近代の日本画界を先導し、「国民画家」と称される横山大観(1868~1958年)の回顧展が、北九州市立美術館本館(戸畑区西鞘ケ谷町)で開かれている。足立美術館(島根県安来市)のコレクション50点で構成。日本の風土に根ざし、深い精神性をたたえた芸術世界が広がっている。

横山大観「無我」(1897年)

 教科書で見た?「無我」

 足立美術館は、実業家、足立全康氏(1899~1990年)の収集した美術品をもとに、1970年に開館した。日本屈指の大観コレクション(約120点)を誇り、約20点を常設展示している。一つの美術館の所蔵品だけで、初期から晩年までの作品を網羅する大観展が催せること自体、驚きに値する。

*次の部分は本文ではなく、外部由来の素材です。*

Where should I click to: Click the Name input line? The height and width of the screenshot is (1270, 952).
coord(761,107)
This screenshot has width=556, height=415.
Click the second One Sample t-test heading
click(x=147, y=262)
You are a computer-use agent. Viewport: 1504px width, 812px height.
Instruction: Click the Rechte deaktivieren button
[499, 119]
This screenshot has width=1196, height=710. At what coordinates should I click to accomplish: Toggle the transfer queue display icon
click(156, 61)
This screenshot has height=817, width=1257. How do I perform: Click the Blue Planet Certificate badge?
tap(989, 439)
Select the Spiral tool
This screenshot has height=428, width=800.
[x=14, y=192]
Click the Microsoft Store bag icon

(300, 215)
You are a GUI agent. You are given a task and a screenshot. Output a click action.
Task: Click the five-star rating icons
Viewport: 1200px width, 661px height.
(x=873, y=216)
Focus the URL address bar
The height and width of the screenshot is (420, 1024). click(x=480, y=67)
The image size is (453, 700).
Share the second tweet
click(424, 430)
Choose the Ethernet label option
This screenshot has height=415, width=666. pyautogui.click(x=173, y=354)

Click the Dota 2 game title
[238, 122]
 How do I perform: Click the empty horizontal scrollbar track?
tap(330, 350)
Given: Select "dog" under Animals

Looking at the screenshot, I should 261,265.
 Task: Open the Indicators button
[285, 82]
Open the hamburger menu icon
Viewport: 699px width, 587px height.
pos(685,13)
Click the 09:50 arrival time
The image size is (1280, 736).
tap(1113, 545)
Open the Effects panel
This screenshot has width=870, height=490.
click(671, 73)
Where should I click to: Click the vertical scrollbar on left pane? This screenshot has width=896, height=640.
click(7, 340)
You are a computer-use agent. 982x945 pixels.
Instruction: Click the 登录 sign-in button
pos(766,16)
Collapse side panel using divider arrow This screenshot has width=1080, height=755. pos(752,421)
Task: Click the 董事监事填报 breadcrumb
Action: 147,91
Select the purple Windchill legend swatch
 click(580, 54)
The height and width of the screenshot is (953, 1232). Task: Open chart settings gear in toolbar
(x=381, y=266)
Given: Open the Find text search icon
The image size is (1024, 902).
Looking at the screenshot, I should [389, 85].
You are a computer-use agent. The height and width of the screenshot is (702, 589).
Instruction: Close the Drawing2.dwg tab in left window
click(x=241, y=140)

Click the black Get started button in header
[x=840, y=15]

 作品はほぼ制作年代順に展示されている。最初に来場者を出迎えるのは「無我」(1897年)。男の子が川辺に一人たたずむ。「教科書で見たことがある」と思った人も多いかもしれない。実は大観の初期作「無我」は東京国立博物館(東博、東京都台東区)、水野美術館(長野市)が所蔵し、足立美術館コレクションの本作を含め、計3点存在が確認されている。いずれも1897年作。絵の内容もほぼ同じだが、教科書でおなじみなのは東博版になる。

 3点の中で最も早い作例とみられる本作の童子は、赤子の面影が残る東博版と比べると、面長で年上の印象を受ける。背後の芽吹いた猫柳、足もとのスミレから季節は早春と分かる。人生における幼子の立場と重ね合わせているのだ。禅でいう無心・無欲の悟りの境地を、純真な童の姿で表す奇抜なアイデアが大観ならでは。着物と草履が不釣り合いに大きく、子が若者に成長した姿を想像させる。

 困窮の時を経て売れっ子に

 師と仰ぐ美術研究家、岡倉天心の遺志を継ぎ、日本画の革新運動に取り組んだ大観だが、その人生は順風満帆ではなかった。水戸藩士の家に生まれ、第1期生として東京美術学校(現・東京芸術大)を卒業。28歳で母校の助教授に就くものの、校長の天心が追放されると、自身も辞職し、日本美術院創立に参加する。しかし、絵は売れず、生活は困窮した。菱田春草と共に創始し、輪郭線をぼかした没線描法は「朦朧(もうろう)体」とからかわれ、初めのうちは評価されなかった。

 天心が死去し、1年後の1914年に活動が途絶えていた日本美術院を再興。院展を舞台に作品を発表、在野での地位を確立し、37年には第1回文化勲章を受章している。戦時下は皇室や政府との結びつきを強め、作品の売上金(50万円)で軍用機が4機購入された。戦後は戦争協力者として非難されることもあったが、日本に居場所がなくなり、フランス国籍を取得した洋画の藤田嗣治とは対照的に、日本画壇に君臨し続けた。

 琳派的様式の頂点「紅葉」

 本展では大観の代表作の一つ、「紅葉」(1931年)も公開されている。六曲一双のびょうぶ仕立て。主人公たる紅葉の赤(朱)と、流水の青を基調色に、濃密な筆致で秋の絶景を現出させている。現実の光景というよりも、理想的に再構成された空間なのだろう。右隻を彩る紅葉のスペースは二曲分ほど。抑制の美学が息づき、上空を飛ぶセキレイに視線が向くよう、計算されている。左隻は見ごろを迎えた紅葉で埋め尽くされ、右隻との対比が利いている。大観の長い画業を見渡しても、琳派的装飾様式の頂点に立つ作と言える。

横山大観「紅葉」(1931年)の左隻と右隻の一部=渡辺亮一撮影

 理想の美を求め続けて

 大観芸術のトレードマーク、富士山は日本を象徴する。葛飾北斎の例を持ち出すまでもなく、日本画では王道の画題の一つ。雪をいただき、威厳に満ちた姿で表される例が多いが、本展出品作の「夏之不二」(20年)は様相が異なる。夏の富士だけに雪はごくわずか。鮮烈なブルーで彩られ、柔らかみを帯びた山のフォルムにはポップな感覚が盛り込まれている。保守的なイメージで語られがちな大観だが、「朦朧体」がそうだったように、時代に先駆けた改革者でもあった。

横山大観「夏之不二」(1920年)

 戦後の批判にもめげず、大観は富士を描き続けた。日本一の霊峰に「理想の美」を見たからに他ならない。本展の最後を飾る作は絵画ではなく書「趁無窮」(52年)。「むきゅうをおう」と読み、永遠に極まることのない芸術の道を歩む自身の姿勢が示されている。会場を巡れば、言葉の意味が実感できるだろう。日本的心性を宿す大観の作品は現代人の心にも響き、普遍的な輝きを放っている。

 5月19日まで。北九州市立美術館本館(093・882・7777)。